Brain Gym is a commercial training program that claims that any learning challenges can be overcome by finding the right movements, the use of which will create new pathways in the brain.
They claim that the repetition of the 26 Brain Gym movements “activates the brain for optimal storage and retrieval of information.” Its theoretical foundation has been thoroughly discredited by the scientific community, who describe it as pseudoscience.
Peer reviewed scientific studies into Brain Gym have found no significant improvement in general academic skills.
Its claimed results have been put down to the placebo effect and the benefits of breaks and exercise. Its founder, Paul Dennison, has admitted that many of Brain Gym’s claims are not based on good science, but on his “hunches”.
It is widely used in British state schools. It is also offered to both children and adults in parts of the United States and Canada.
What became Brain Gym began in Paul and Gail Dennison’s work in the 1970s, researching more effective ways to help learning disabled children and adults.
They call their field of study, which they founded during this period, “Educational Kinesiology” (Edu-K), a form of applied kinesiology. They define Edu-K as “learning through movement”.
Some of the specific movements the program uses were, according to the Brain Gym website, developed from Paul Dennison’s “knowledge of the relationship of movement to perception, and the impact of these on fine motor and academic skills.”
Others were learned during his training as a marathon runner, his study of vision training, his study of Jin Shin Jitsu (a form of acupressure), and his study of Applied Kinesiology.

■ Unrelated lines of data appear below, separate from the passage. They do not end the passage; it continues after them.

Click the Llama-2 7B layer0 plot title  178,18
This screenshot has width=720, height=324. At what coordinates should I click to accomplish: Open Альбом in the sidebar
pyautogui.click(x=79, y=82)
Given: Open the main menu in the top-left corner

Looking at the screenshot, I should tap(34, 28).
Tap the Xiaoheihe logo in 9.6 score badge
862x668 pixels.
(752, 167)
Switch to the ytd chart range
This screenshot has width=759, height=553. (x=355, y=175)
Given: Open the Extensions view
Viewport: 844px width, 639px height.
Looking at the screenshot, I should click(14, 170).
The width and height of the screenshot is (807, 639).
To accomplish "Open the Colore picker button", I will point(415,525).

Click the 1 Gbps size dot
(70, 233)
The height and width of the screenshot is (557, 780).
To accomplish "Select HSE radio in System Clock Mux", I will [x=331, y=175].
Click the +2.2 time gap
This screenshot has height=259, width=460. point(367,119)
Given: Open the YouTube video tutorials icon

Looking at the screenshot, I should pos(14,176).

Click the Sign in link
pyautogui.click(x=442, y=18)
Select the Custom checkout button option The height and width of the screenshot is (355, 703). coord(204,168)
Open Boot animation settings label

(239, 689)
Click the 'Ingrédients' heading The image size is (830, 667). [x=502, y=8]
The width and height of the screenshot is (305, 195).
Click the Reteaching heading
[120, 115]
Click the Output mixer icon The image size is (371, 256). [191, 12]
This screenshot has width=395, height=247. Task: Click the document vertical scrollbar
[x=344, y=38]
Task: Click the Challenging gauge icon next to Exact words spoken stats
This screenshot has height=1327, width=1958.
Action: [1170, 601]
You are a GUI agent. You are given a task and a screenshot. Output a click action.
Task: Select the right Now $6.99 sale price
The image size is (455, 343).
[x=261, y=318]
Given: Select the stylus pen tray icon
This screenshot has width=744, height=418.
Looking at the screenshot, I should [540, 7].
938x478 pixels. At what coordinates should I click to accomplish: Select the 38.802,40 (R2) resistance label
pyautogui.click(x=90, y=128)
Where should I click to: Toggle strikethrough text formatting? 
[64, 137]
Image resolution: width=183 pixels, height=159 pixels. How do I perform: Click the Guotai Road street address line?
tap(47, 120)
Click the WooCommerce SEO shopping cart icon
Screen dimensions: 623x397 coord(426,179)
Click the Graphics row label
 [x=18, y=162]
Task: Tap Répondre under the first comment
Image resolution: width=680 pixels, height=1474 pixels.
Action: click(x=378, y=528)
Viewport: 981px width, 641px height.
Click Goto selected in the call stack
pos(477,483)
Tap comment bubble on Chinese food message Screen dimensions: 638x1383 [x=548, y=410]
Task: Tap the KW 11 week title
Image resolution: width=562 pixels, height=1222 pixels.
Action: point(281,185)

The Dennisons presented their program under its current name in their booklets Switching On: A Guide to Edu-Kinesthetics (1980) and Brain Gym – Simple Activities for Whole Brain Learning (1986).
Brain Gym is now used in more than 80 countries.
Rubbing the brain buttons, in order to “improve blood flow to the brain”, to “switch on the entire brain”.
The program is based on the premise that all learning begins with movement, and that any learning challenges can be overcome by finding the right movements, to subsequently create new pathways in the brain.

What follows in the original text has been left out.